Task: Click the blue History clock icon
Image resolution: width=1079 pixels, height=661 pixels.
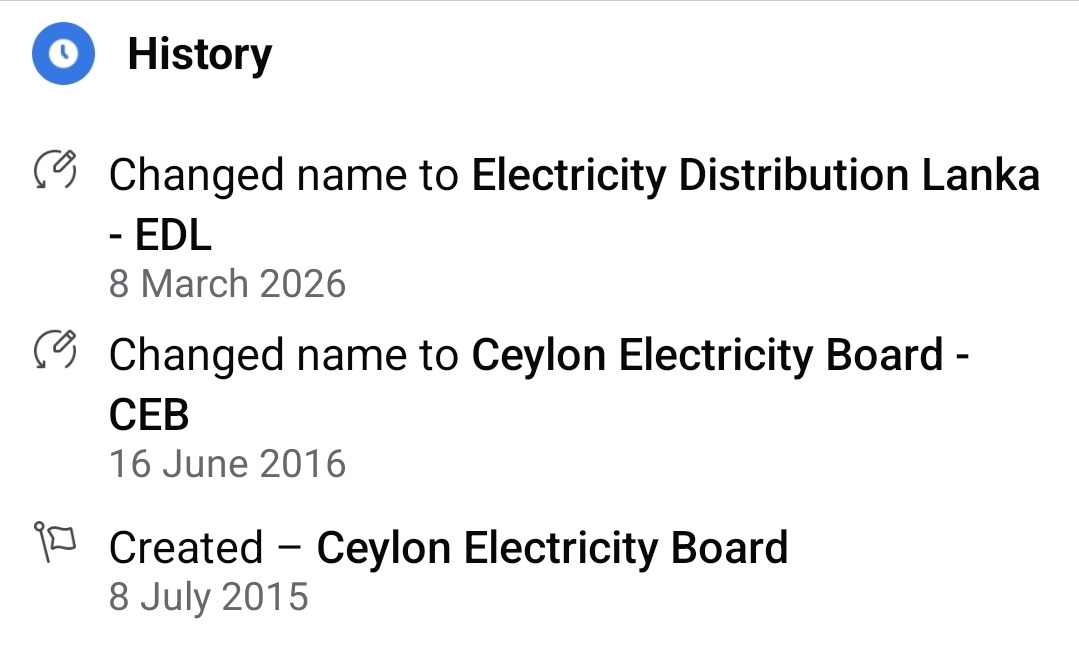Action: pyautogui.click(x=63, y=54)
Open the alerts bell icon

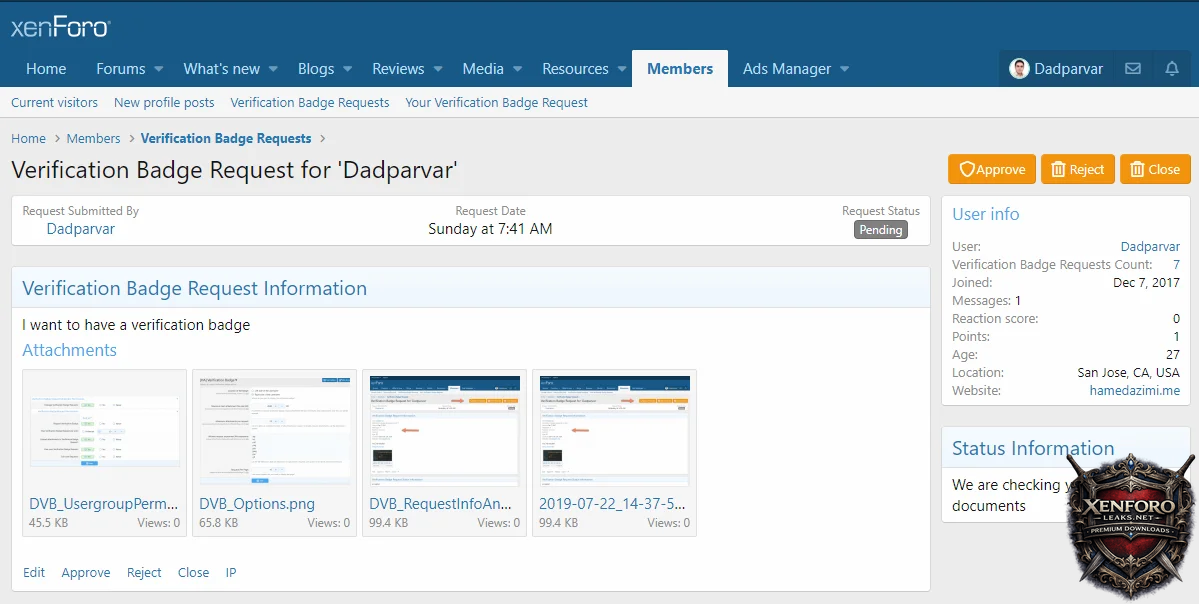coord(1172,69)
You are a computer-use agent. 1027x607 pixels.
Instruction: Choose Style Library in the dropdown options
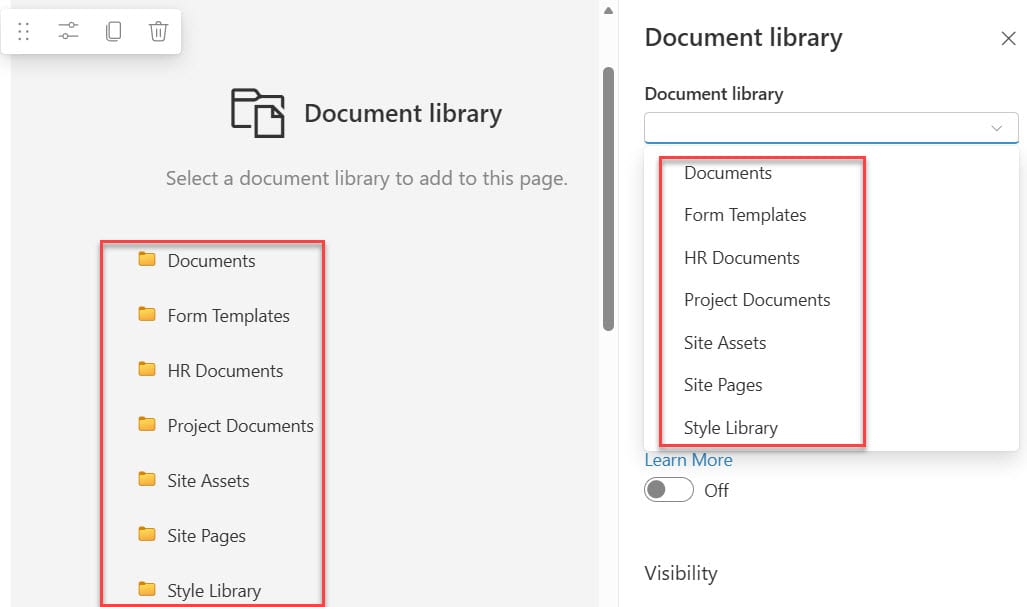[731, 428]
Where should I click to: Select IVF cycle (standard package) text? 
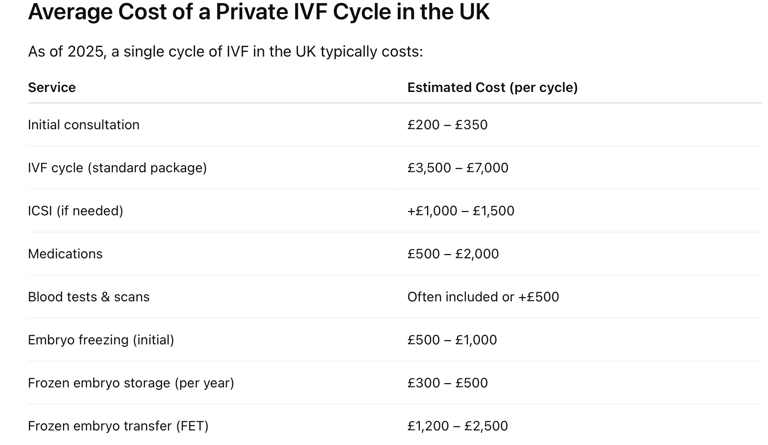(118, 168)
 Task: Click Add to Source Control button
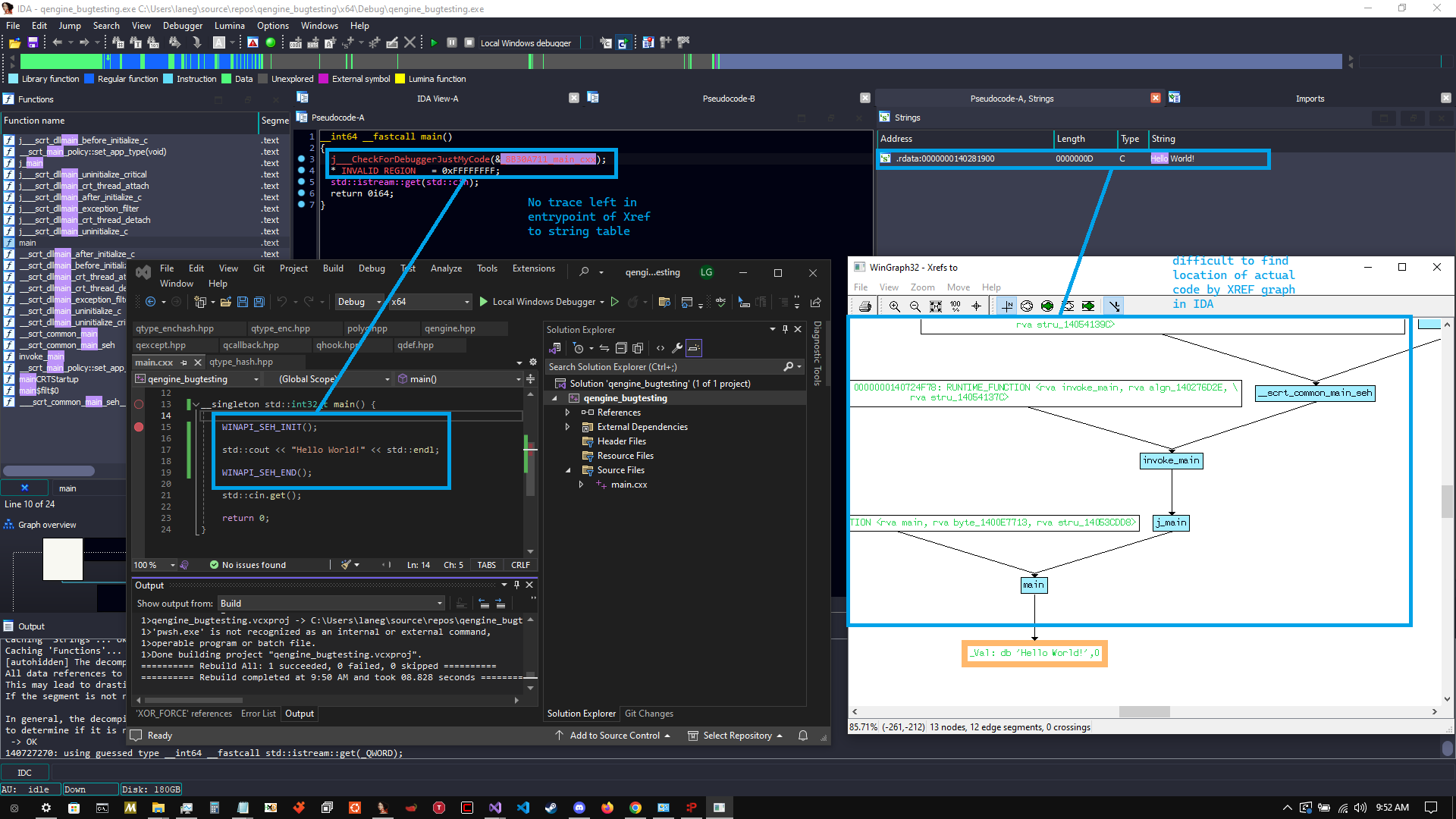point(614,736)
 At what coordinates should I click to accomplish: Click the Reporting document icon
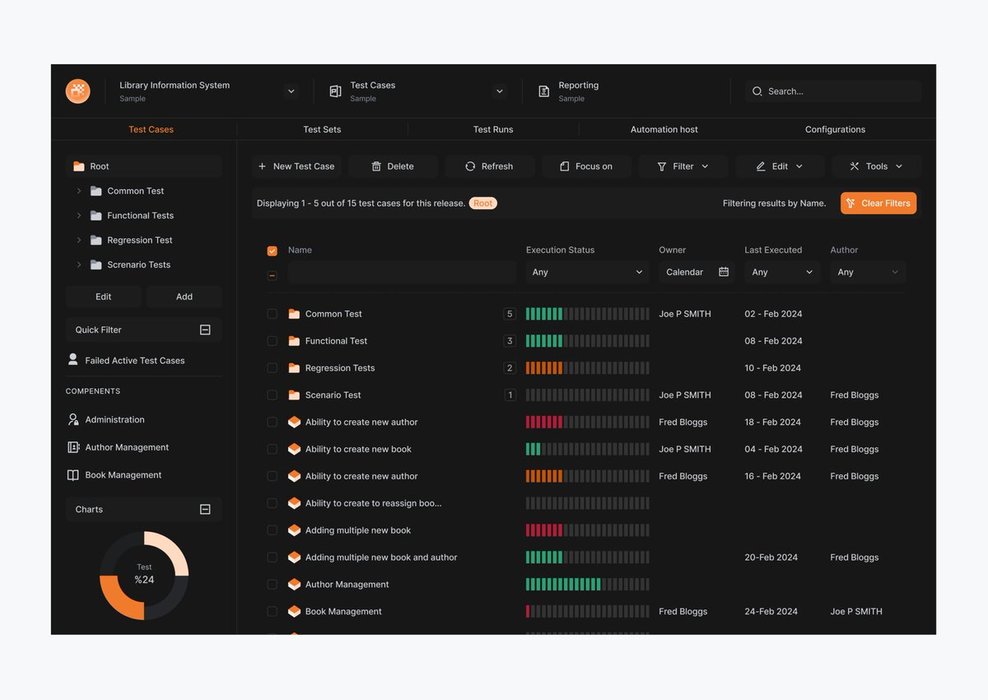(x=544, y=91)
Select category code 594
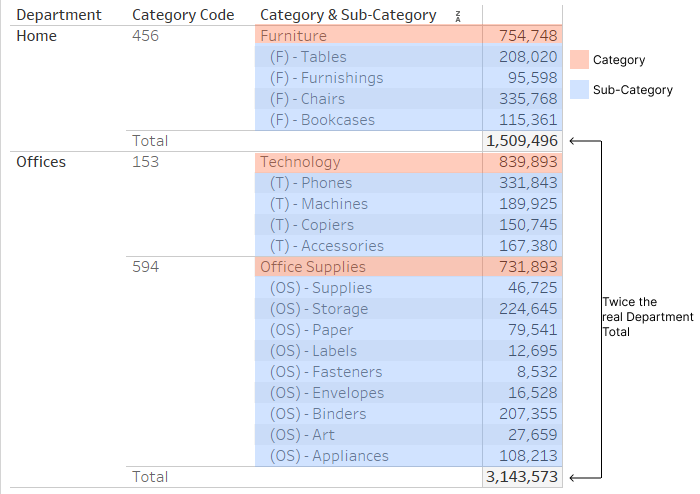 coord(146,267)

★ ★ ★ ★

**THE PROBLEM**
Present the data above as a Markdown table with the columns Row and Line, giving each non-blank line its own numbered row and leaving out the pictures.

**SOLVED PROBLEM**
| Row | Line |
|---|---|
| 1 | Task: Click the blue History clock icon |
| 2 | Image resolution: width=1079 pixels, height=661 pixels. |
| 3 | Action: pyautogui.click(x=63, y=54) |
| 4 | Open the alerts bell icon |
| 5 | coord(1172,69) |
| 6 | You are a computer-use agent. 1027x607 pixels. |
| 7 | Instruction: Choose Style Library in the dropdown options |
| 8 | [731, 428] |
| 9 | Where should I click to: Select IVF cycle (standard package) text?  |
| 10 | (118, 168) |
| 11 |  Task: Click Add to Source Control button |
| 12 | point(614,736) |
| 13 |  At what coordinates should I click to accomplish: Click the Reporting document icon |
| 14 | (x=544, y=91) |
| 15 | Select category code 594 |
| 16 |  coord(146,267) |